I don't really want to uninstall and re-install all the ports, thanks.


----------



## joint (Dec 19, 2013)

*Re: troubles with dns/p5-Net-DNS compilation after Perl upda*

Let me confirm exactly the same issue happening with dns/p5-Net-DNS that causing troubles using:

```
# portupgrage -fr dns/p5-Net-DNS
```

Tried to rebuild all the Perl ports using:

```
# portupgrade -fr lang/perl5.16
```
still no joy - the same error:

```
===>   p5-Net-DNS-0.73 depends on file: /usr/local/bin/perl5.16.3 - found
===>  Configuring for p5-Net-DNS-0.73
Can't load '/usr/local/lib/perl5/site_perl/5.16/mach/auto/Socket/Socket.so' for module Socket: /usr/local/lib/perl5/site_perl/5.16/mach/auto/Socket/Socket.so: Undefined symbol "PL_sv_undef" at /usr/local/lib/perl5/5.16/XSLoader.pm line 68.
 at /usr/local/lib/perl5/site_perl/5.16/mach/Socket.pm line 858.
Compilation failed in require at /usr/local/lib/perl5/5.16/mach/IO/Socket.pm line 13.
BEGIN failed--compilation aborted at /usr/local/lib/perl5/5.16/mach/IO/Socket.pm line 13.
Compilation failed in require at ./Makefile.PL line 8.
BEGIN failed--compilation aborted at ./Makefile.PL line 8.
*** Error code 255

Stop in /usr/ports/dns/p5-Net-DNS.
*** Error code 1
```


```
# uname -a
FreeBSD xhostx.xcom 8.3-STABLE
```


----------



## breefsd (Dec 20, 2013)

*Re: troubles with dns/p5-Net-DNS compilation after Perl upda*

About dns/p5-Net-DNS, have you ever successfully installed version 0.73 or do you need as well to upgrade the port?
I don't know if anyone can compile dns/p5-Net-DNS without error...


----------



## wblock@ (Dec 20, 2013)

*Re: troubles with dns/p5-Net-DNS compilation after Perl upda*

As part of an upgrade to 10.0, dns/p5-Net-DNS was recompiled here a few days ago.  It has worked since then, and I'm able to recompile it right now.

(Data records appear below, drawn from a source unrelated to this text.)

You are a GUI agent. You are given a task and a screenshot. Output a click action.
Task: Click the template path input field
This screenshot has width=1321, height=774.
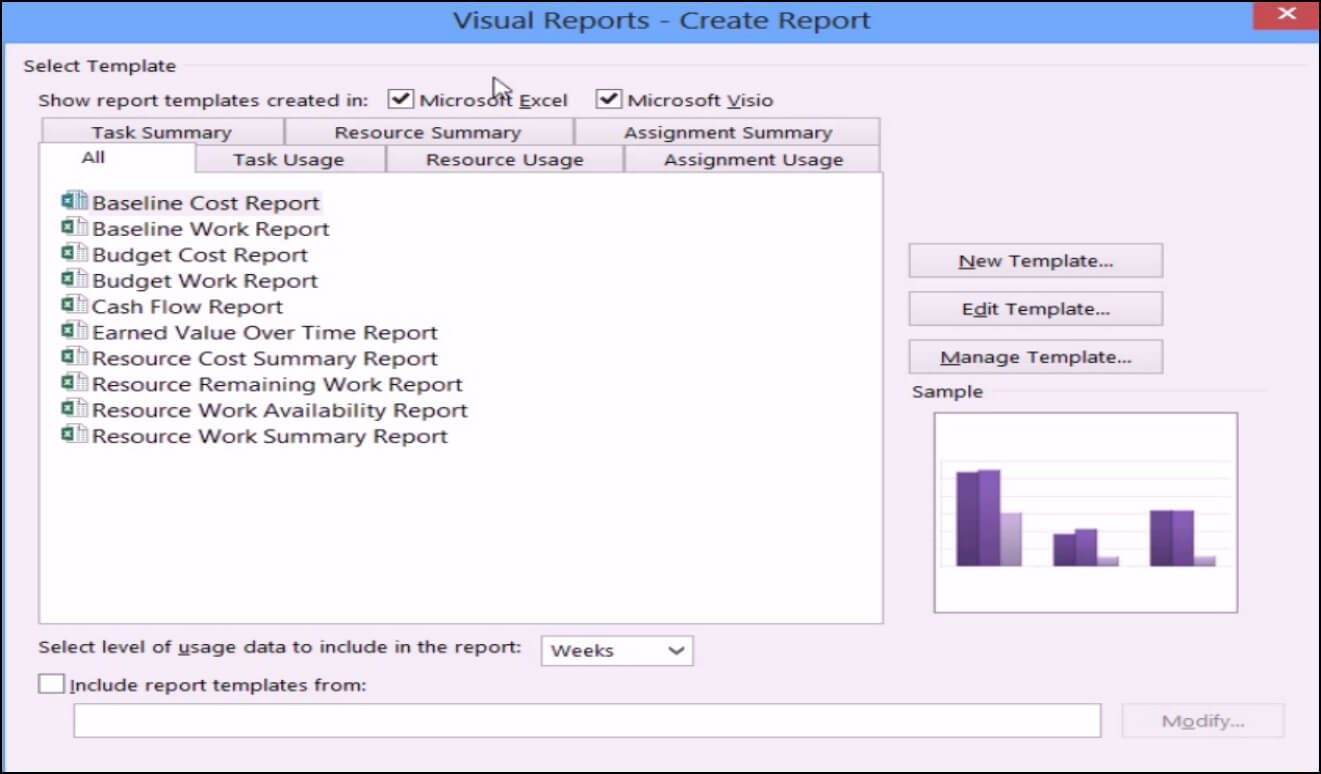point(586,721)
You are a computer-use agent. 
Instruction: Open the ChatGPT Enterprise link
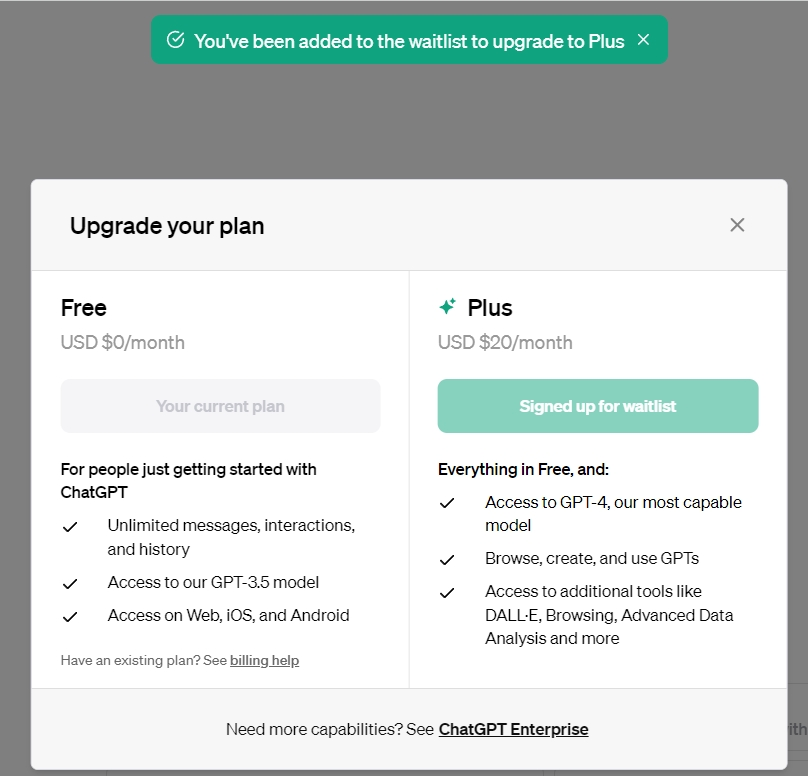(513, 729)
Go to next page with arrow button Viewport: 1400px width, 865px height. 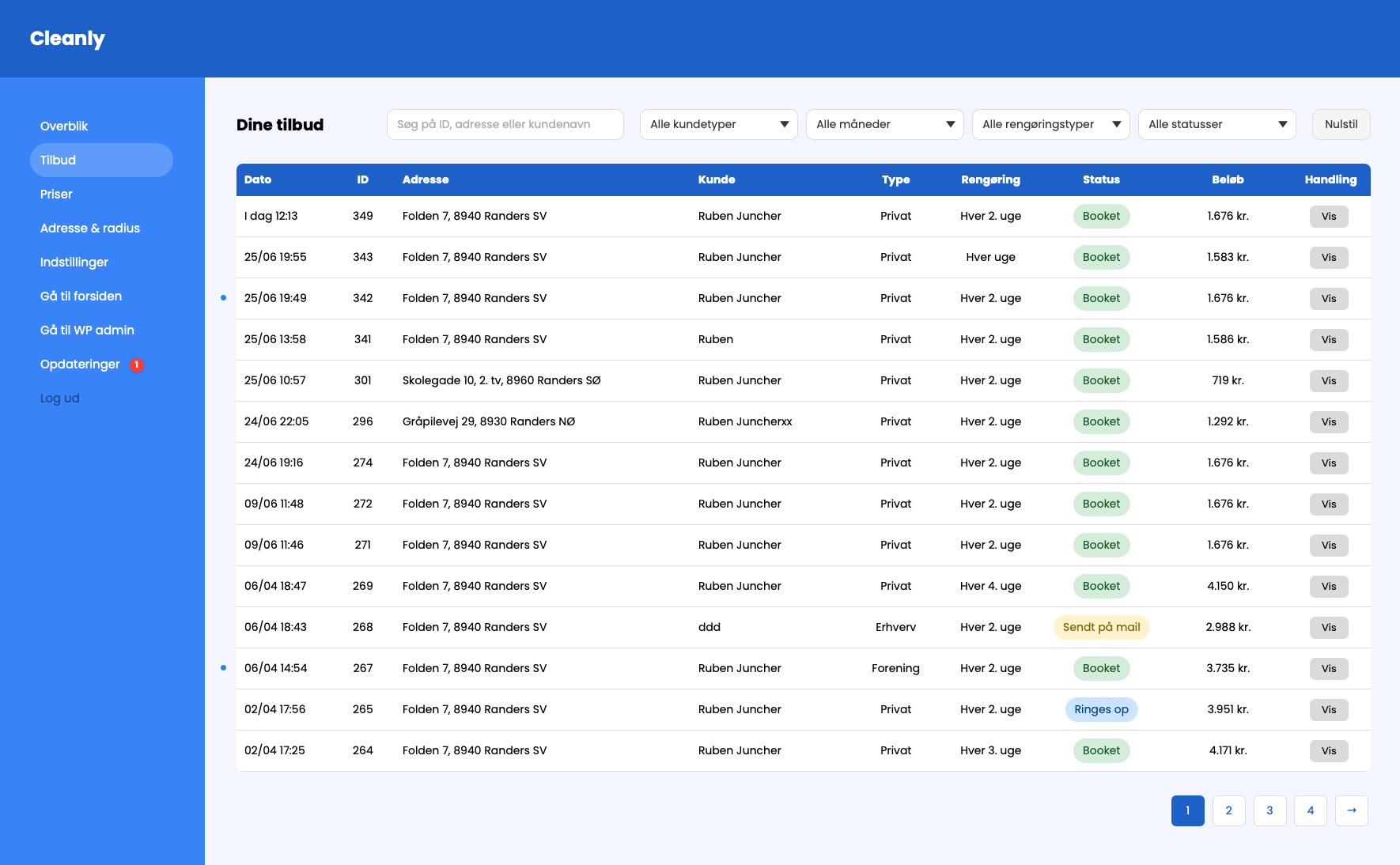(x=1351, y=810)
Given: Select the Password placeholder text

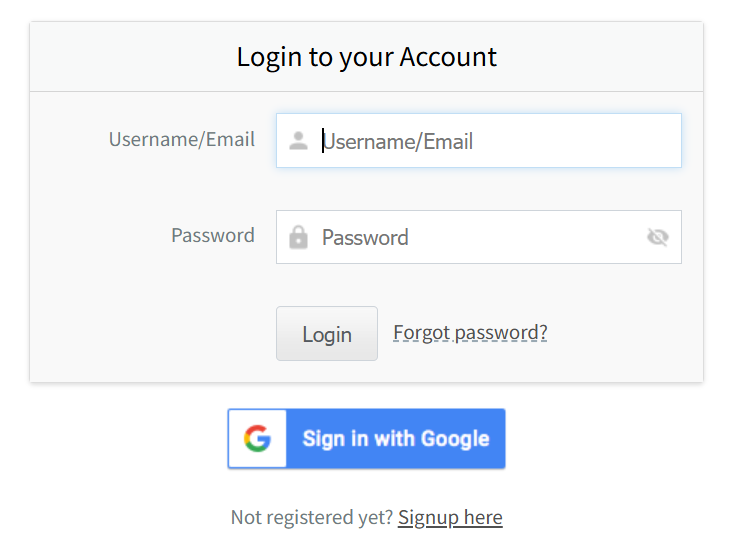Looking at the screenshot, I should [x=365, y=237].
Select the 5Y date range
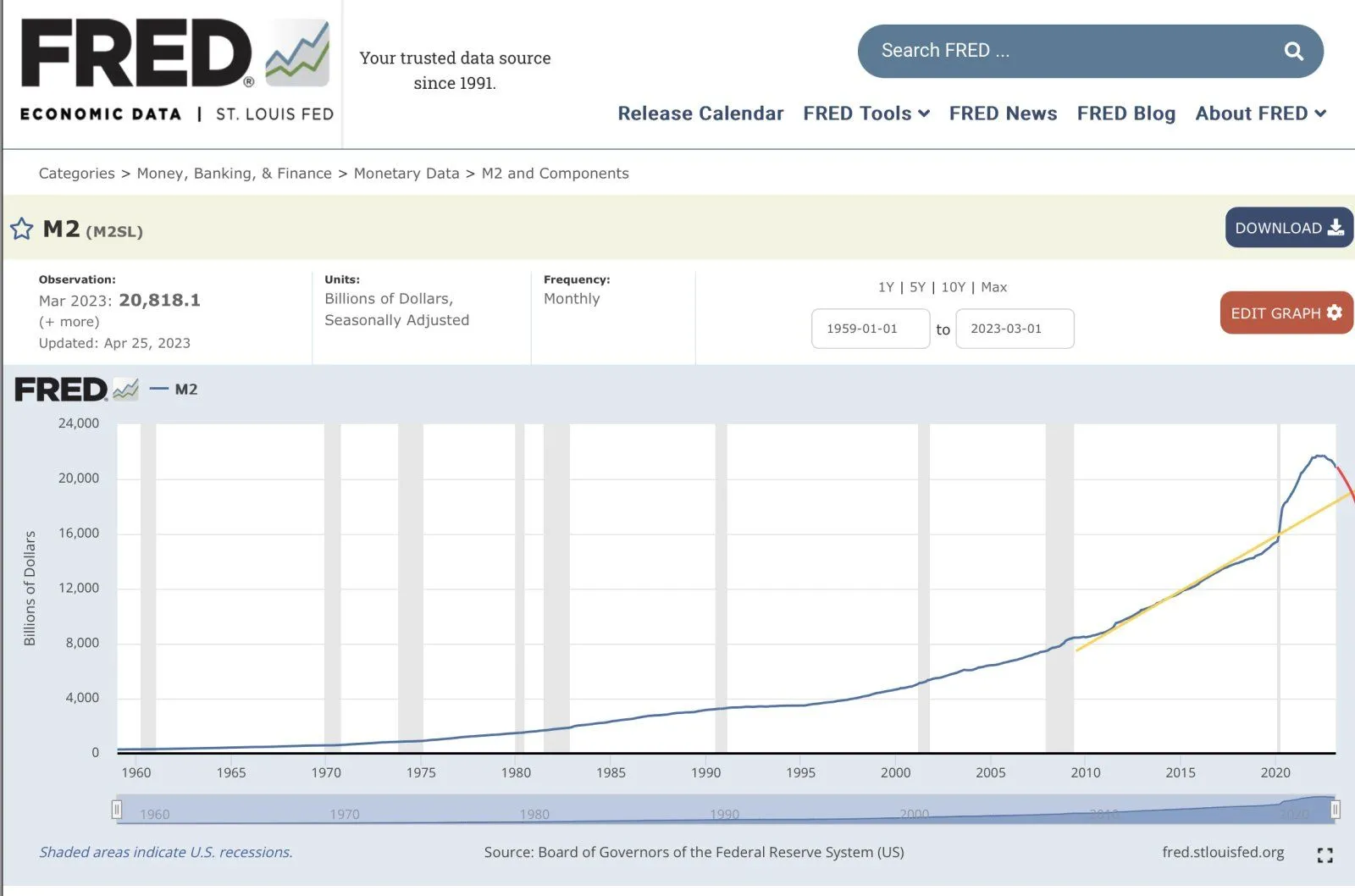The image size is (1355, 896). pyautogui.click(x=917, y=287)
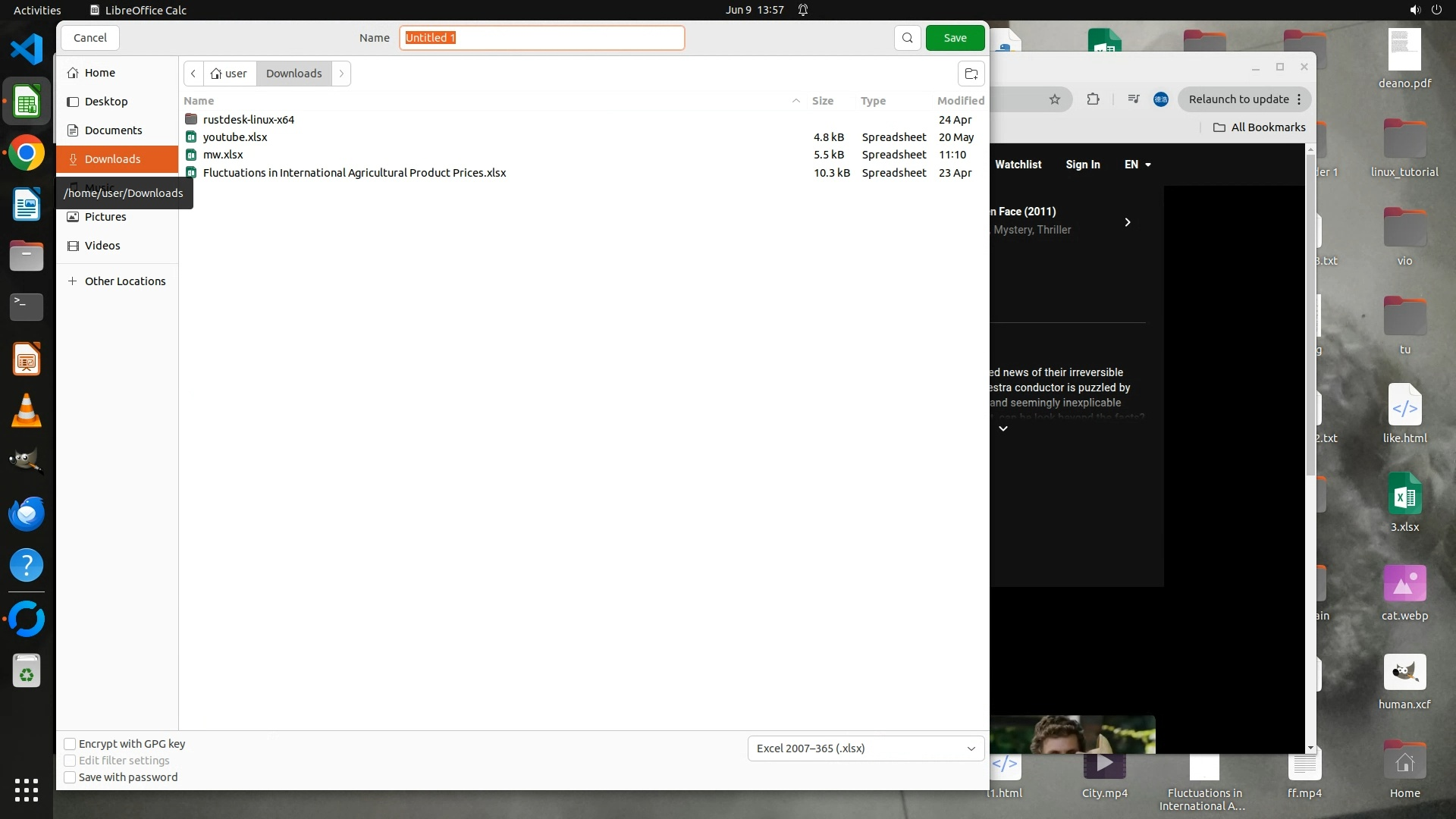Click the search magnifier icon in dialog
1456x819 pixels.
[x=907, y=38]
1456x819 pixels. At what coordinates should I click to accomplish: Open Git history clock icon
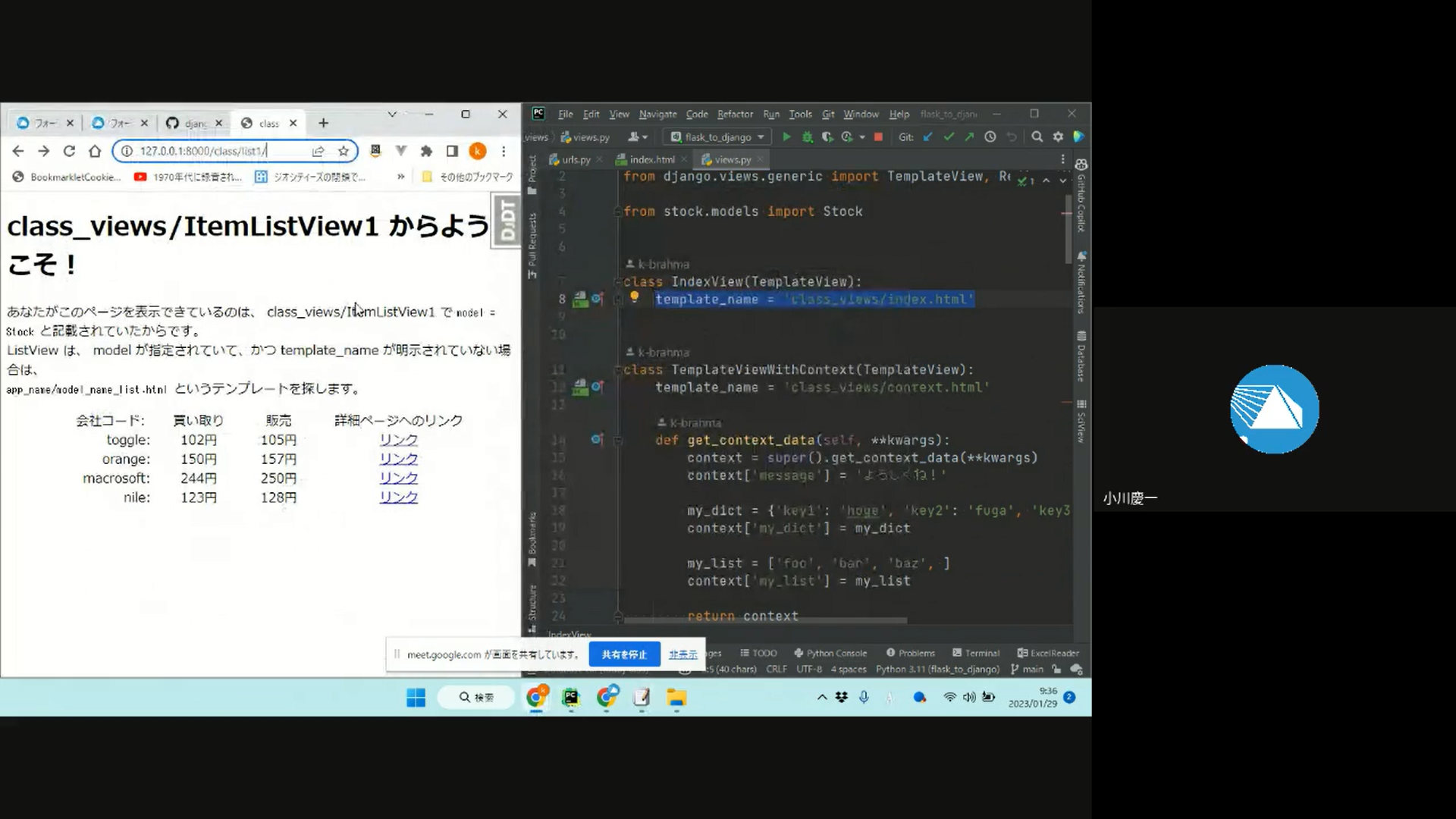point(990,136)
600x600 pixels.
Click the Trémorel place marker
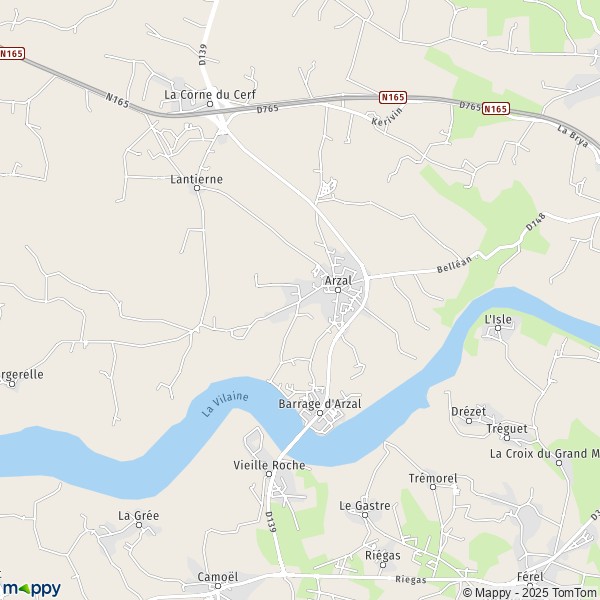[433, 487]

/usr/local/lib/perl5/site_perl/5.16/mach/Socket.pm is not present on my system.  It may be a leftover from a failed earlier Perl upgrade.


----------



## breefsd (Dec 20, 2013)

*Re: Troubles with dns/p5-Net-DNS compilation after Perl upda*

So should I remove /usr/local/lib/perl5/site_perl/5.16/mach/Socket.pm, then compilation would not be attempted for this file (I don't know wat "Perl Module" files are exactly, maybe like libraries)? Thanks.


----------



## wblock@ (Dec 21, 2013)

*Re: Troubles with dns/p5-Net-DNS compilation after Perl upda*

Run `pkg_info -W /usr/local/lib/perl5/site_perl/5.16/mach/Socket.pm` to see if that file is part of any installed port.


----------



## breefsd (Dec 24, 2013)

*Re: Troubles with dns/p5-Net-DNS compilation after Perl upda*

I get the following result: /usr/local/lib/perl5/site_perl/5.16/mach/Socket.pm was installed by package p5-Socket-2.013.
`pkg_version` says net/p5-Socket is up to date 
net/p5-Socket is required by some other installed ports.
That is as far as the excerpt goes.